▶ _WHAT YOU HAVE TO DO_
Keeping every word the same, give again only the lines from the one with "Select the NVIDIA Corporation folder icon" through the end of the data, both included, and leave every picture out.

▶ _GIVEN DATA_
==================================================

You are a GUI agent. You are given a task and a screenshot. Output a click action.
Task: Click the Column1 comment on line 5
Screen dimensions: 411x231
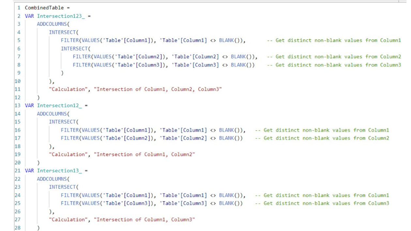pyautogui.click(x=334, y=40)
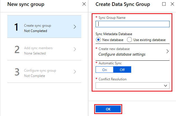
Task: Click the chevron beside Configure sync group
Action: 75,72
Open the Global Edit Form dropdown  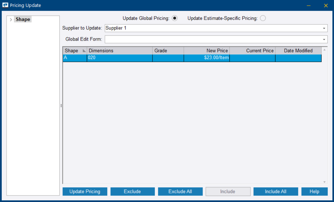pos(324,39)
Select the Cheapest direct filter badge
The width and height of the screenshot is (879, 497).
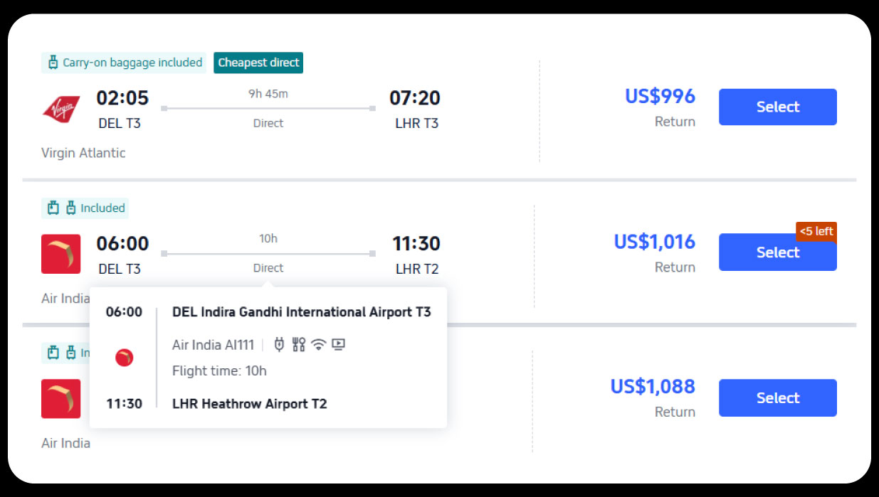pyautogui.click(x=258, y=63)
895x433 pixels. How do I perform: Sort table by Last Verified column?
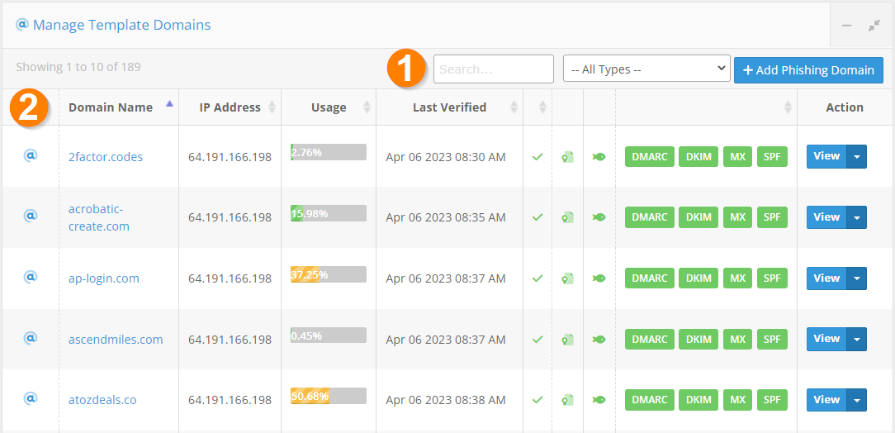click(x=449, y=107)
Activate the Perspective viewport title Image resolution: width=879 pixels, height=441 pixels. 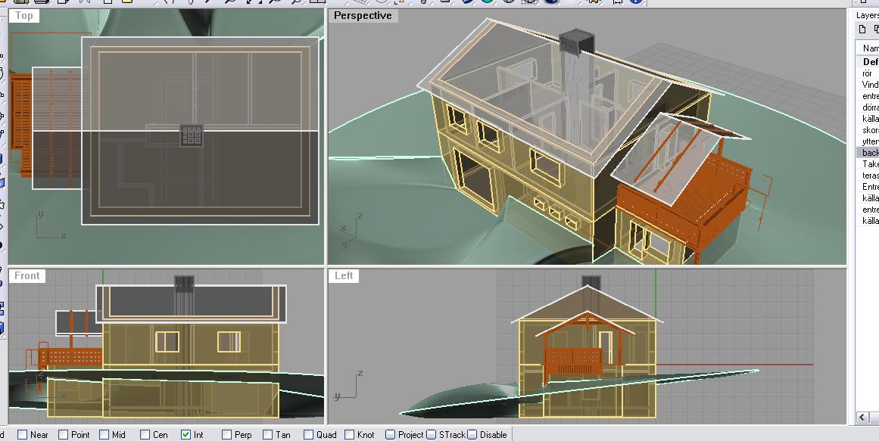click(x=363, y=15)
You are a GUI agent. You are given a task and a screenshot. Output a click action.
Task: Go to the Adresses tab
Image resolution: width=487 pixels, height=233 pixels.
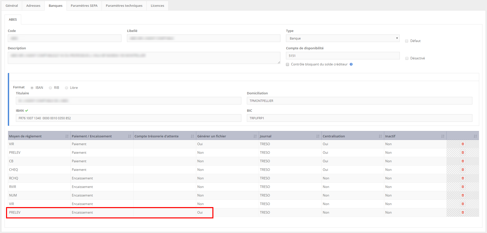tap(33, 6)
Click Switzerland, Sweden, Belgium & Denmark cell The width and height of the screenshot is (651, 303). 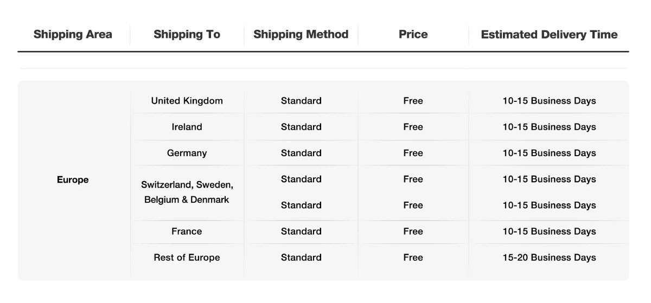pos(187,192)

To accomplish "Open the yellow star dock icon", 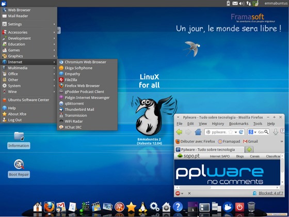I will 131,207.
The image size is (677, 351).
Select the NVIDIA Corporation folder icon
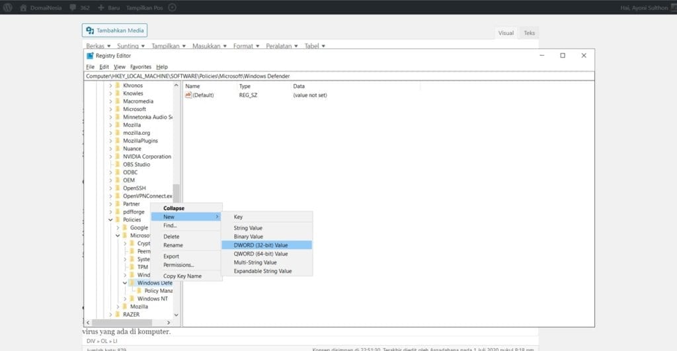(x=118, y=157)
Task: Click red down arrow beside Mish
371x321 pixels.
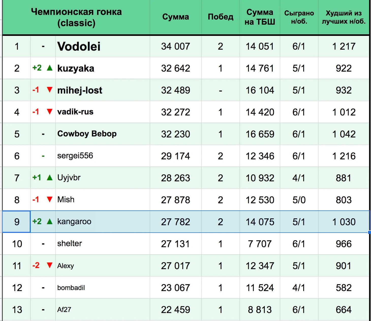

==================================================

▶ _SOLVED PROBLEM_
Select the NVIDIA Corporation folder icon
(x=118, y=157)
Task: Click red down arrow beside Mish
371x321 pixels.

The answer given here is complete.